[DATA EXCERPTS]

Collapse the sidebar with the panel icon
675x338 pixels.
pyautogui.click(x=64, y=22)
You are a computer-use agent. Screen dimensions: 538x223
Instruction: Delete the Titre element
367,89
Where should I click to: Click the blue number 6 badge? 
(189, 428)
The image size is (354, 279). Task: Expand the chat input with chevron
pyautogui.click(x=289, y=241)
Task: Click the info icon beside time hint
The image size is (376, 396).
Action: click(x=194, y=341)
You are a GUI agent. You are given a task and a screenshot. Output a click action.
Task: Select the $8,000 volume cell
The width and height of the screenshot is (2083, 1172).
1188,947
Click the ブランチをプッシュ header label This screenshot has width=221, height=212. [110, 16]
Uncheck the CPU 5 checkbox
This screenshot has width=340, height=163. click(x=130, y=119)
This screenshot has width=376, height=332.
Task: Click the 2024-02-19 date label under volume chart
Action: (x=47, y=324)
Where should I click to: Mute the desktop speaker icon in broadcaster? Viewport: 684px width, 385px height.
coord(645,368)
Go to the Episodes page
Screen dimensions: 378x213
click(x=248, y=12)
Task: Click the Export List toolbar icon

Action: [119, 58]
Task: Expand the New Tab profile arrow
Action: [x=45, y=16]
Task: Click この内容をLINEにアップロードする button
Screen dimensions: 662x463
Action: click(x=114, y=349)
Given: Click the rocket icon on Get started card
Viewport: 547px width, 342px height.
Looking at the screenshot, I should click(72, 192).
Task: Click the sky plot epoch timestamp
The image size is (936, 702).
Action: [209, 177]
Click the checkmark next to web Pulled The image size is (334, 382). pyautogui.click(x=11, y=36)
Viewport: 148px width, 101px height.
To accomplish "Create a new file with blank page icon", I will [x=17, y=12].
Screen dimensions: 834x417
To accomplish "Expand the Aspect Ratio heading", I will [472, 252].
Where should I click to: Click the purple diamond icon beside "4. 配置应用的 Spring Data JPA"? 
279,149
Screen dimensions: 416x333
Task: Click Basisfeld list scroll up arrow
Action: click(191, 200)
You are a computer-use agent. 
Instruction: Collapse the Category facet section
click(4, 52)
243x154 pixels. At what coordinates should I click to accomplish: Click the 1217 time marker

[/DATA EXCERPTS]

- _ASSIGNMENT_
Reproduce the data shown above exactly, including every line.

- _ANSWER SECTION_
Collapse the sidebar with the panel icon
675x338 pixels.
pyautogui.click(x=64, y=22)
You are a computer-use agent. Screen dimensions: 538x223
Instruction: Delete the Titre element
367,89
Where should I click to: Click the blue number 6 badge? 
(189, 428)
The image size is (354, 279). Task: Expand the chat input with chevron
pyautogui.click(x=289, y=241)
Task: Click the info icon beside time hint
The image size is (376, 396).
Action: click(x=194, y=341)
You are a GUI agent. You are given a task and a screenshot. Output a click action.
Task: Select the $8,000 volume cell
The width and height of the screenshot is (2083, 1172).
1188,947
Click the ブランチをプッシュ header label This screenshot has width=221, height=212. [110, 16]
Uncheck the CPU 5 checkbox
This screenshot has width=340, height=163. click(x=130, y=119)
This screenshot has width=376, height=332.
Task: Click the 2024-02-19 date label under volume chart
Action: (x=47, y=324)
Where should I click to: Mute the desktop speaker icon in broadcaster? Viewport: 684px width, 385px height.
coord(645,368)
Go to the Episodes page
Screen dimensions: 378x213
click(x=248, y=12)
Task: Click the Export List toolbar icon

Action: [119, 58]
Task: Expand the New Tab profile arrow
Action: [x=45, y=16]
Task: Click この内容をLINEにアップロードする button
Screen dimensions: 662x463
Action: click(x=114, y=349)
Given: Click the rocket icon on Get started card
Viewport: 547px width, 342px height.
Looking at the screenshot, I should click(72, 192).
Task: Click the sky plot epoch timestamp
The image size is (936, 702).
Action: [209, 177]
Click the checkmark next to web Pulled The image size is (334, 382). pyautogui.click(x=11, y=36)
Viewport: 148px width, 101px height.
To accomplish "Create a new file with blank page icon", I will [x=17, y=12].
Screen dimensions: 834x417
To accomplish "Expand the Aspect Ratio heading", I will [472, 252].
Where should I click to: Click the purple diamond icon beside "4. 配置应用的 Spring Data JPA"? 
279,149
Screen dimensions: 416x333
Task: Click Basisfeld list scroll up arrow
Action: click(191, 200)
You are a computer-use agent. 
Instruction: Collapse the Category facet section
click(4, 52)
243x154 pixels. At what coordinates should I click to accomplish: Click the 1217 time marker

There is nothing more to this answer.